After some years of worrying that the specter of copyright would choke off most of the innovation in delivering digitized Special Collections, I see these developments as a positive step forward.

Metcalfe’s Law and the Information Universe, Or: Why We Should be as Connected as Possible

I think it is important to keep in mind that the information universe beyond our repository is the ultimate audience and community for the material we steward. We don’t manage our repositories for their own sake, but because the materials in them have social or cultural value. Our job is to make it possible for people to use these materials that have been entrusted to us. Has this equation changed in the digital era?  Let’s think about it.  If in the paper world, preservation of the physical object had no real value unless the object could be used, can we say that preservation in the digital world has no real value if the digital content is not linked to other content? Is it true that only information that is linked will be discovered and used, and the more links the more use?  I’d like to make that statement and see if it holds up.
Some years ago, before the arrival of social networking,  Paul Conway wrote that “preservation is the creation of digital products worth maintaining over time.” Conway’s measure of worth at the time was the value added by the digitization process that could make the digital product more useful and critical to the collection and the institution that created it. That worth generally was internally contained within the object itself or tied to the application which it lived and was delivered. Today, I think the value proposition has shifted from an internal measure to an external one, and one that demands interoperability.   We can say that digital products worth maintaining over time are those that are the most connected to users and scholarship and have achieved a sort of transcendence over their original use or purpose through their connections with other objects or scholarship.  They have achieved what Bob Metcalfe called the network effect.

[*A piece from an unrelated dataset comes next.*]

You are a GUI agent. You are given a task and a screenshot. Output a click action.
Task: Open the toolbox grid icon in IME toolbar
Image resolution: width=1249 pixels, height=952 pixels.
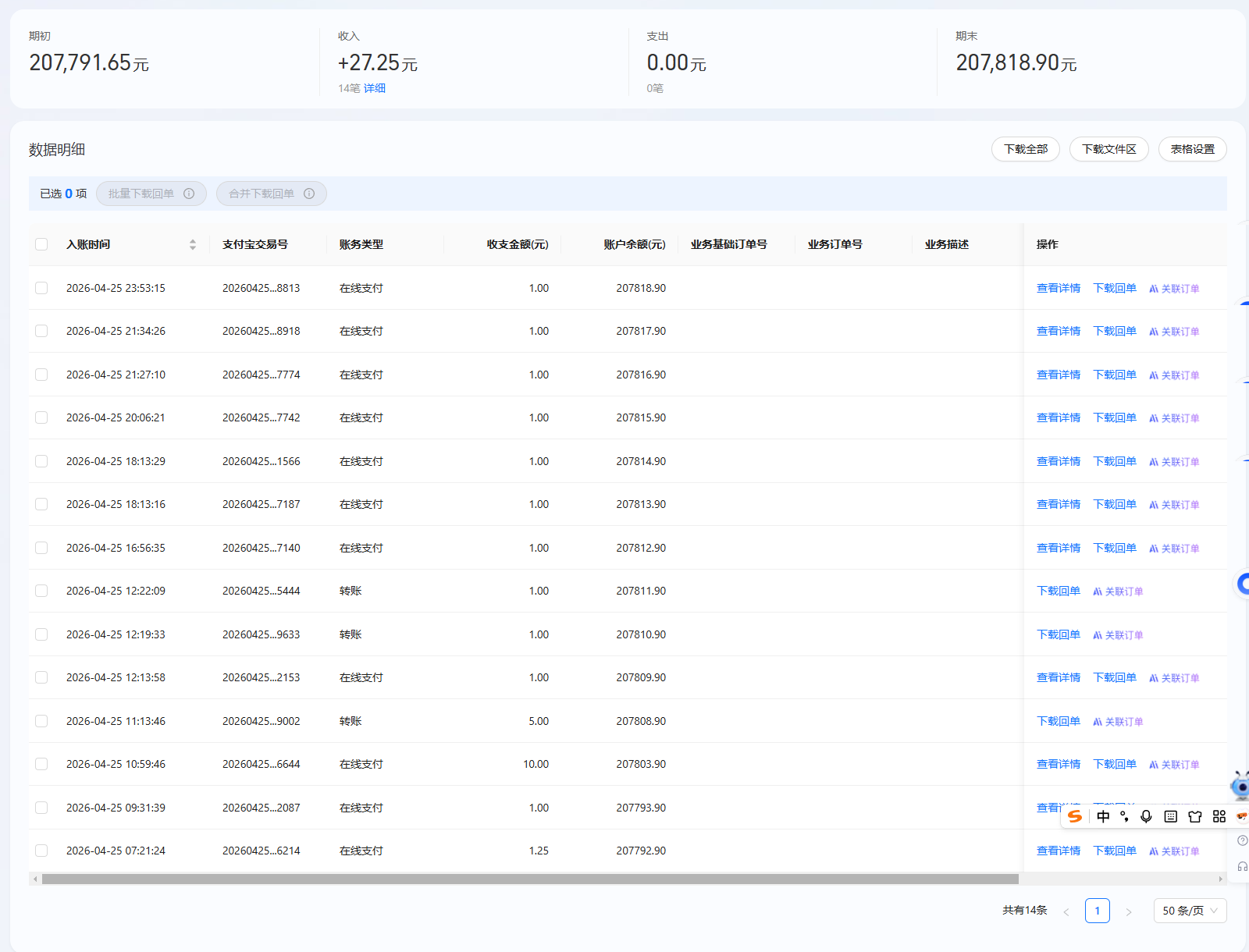[x=1219, y=816]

The Original Illustration of Metcalfe's Law

Metcalfe’s law (as explained by computer scientist Jim Hendler) was developed in the late 1980s and originally described in part the ” value of a network service to a user that arises from the number of people using the service.” While a network can grow “linearly with the number of connections, the value was proportional to the square of the number of users.”
A corollary to Metcalfe’s law was actually more relevant to the web in particular. While the number of connections to the network was important, it was the linking of content in that network that was the key to the value of a resource on the web. This corollary is most famously demonstrated by Google’s page ranking algorithm.
According to Bob Metcalfe, the originator of Metcalfe’s Law, the value of digital content to a particular community will exceed the cost of maintaining that content if there are enough links and communities built around that content to exceed a “critical mass.”  Since the cost of networks (and network storage), as well as the cost of connectivity is going down, while the potential uses (though linking) of digital content is ever increasing, the critical mass of links necessary to make a digital resource “valuable” is also decreasing.
To re-interpret Paul Conway’s aphorism, the worth of digital products is vested in how and how often they are linked to other resources and scholarship on the web. And preservation is not only the “preservation of access,” but what I would call the “preservation of connections” that are the heart of modern scholarship.